Mitochondrial adenosine triphosphatase of the fission yeast, Schizosaccharomyces pombe 972h-. Changes in activity and inhibitor-sensitivity in response to catabolite repression

Publisher Website
Google Scholar
Abstract
The specific activity of mitochondrial ATPase in extracts of S. pombe decreased 2.5-fold as the glucose concentration in the growth medium decreased from 50 mM-15 mM. During the late exponential phase of growth, ATPase activity doubled. Sensitivity to oligomycin and Dio-9 as measured by values for I50 (.mu.g of inhibitor/mg of protein giving 50% inhibition) at pH 6.8 increased 6-fold and 9-fold, respectively, during the initial decrease in ATPase activity, and this degree of sensitivity was maintained for the remainder of the growth cycle. Increased sensitivity to NN''-dicyclohexylcarbodi-imide, triethyltin and venturicidin was observed during the early stage of glucose de-repression. Smaller increases in sensitivity to efrapeptin, aurovertin, 7-chloro-4-nitrobenzo-2-oxa-1,3-diazole, quercetin and spegazzinine occurred. The ATPase of glycerol-grown cells was less sensitive to inhibitors than that of glucose-repressed cells; change in values for I50 were not so marked during the growth cycle of cells growing with glycerol. When submitochondrial particles from glycerol-grown cells were treated by passage through Sephadex G-50, a 4-fold increase in activity was accompanied by increased inhibitor resistance.
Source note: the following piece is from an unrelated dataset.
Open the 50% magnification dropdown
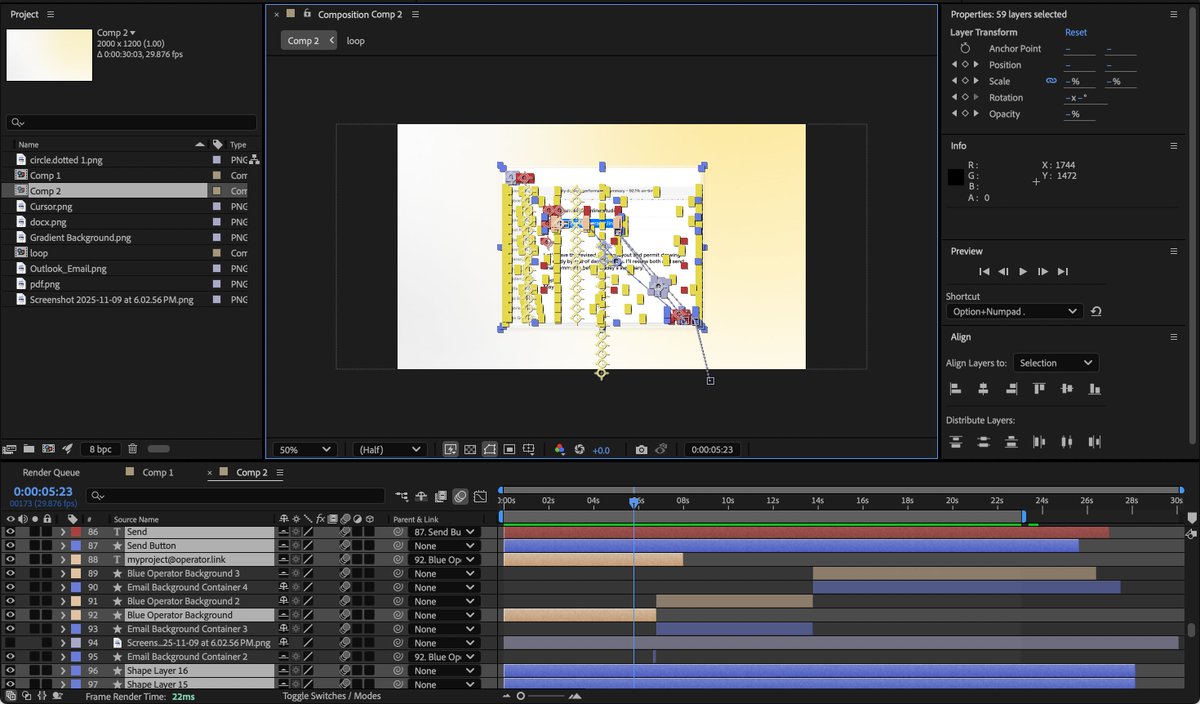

Gel filtration of submitochondrial particles from glucose-de-repressed cells gave similar results, while loss of ATPase occurred in submitochondrial particles glucose-repressed cells. It is proposed that alterations in sensitivity to inhibitors at different stages of glucose derepression may be partly controlled by a naturally occurring inhibitor of ATPase. The inhibitors tested may be classified into 2 groups on the basis of alterations of sensitivity of the ATPase during physiological modification: oligomycin, Dio-9, NN''-dicyclohexylcarbodi-imide, venturicidin and triethyltin, and efrapeptin, aurovertin, 7-chloro-4-nitrobenzo-2-oxa-1,3-diazole, quercetin and spegazzinine.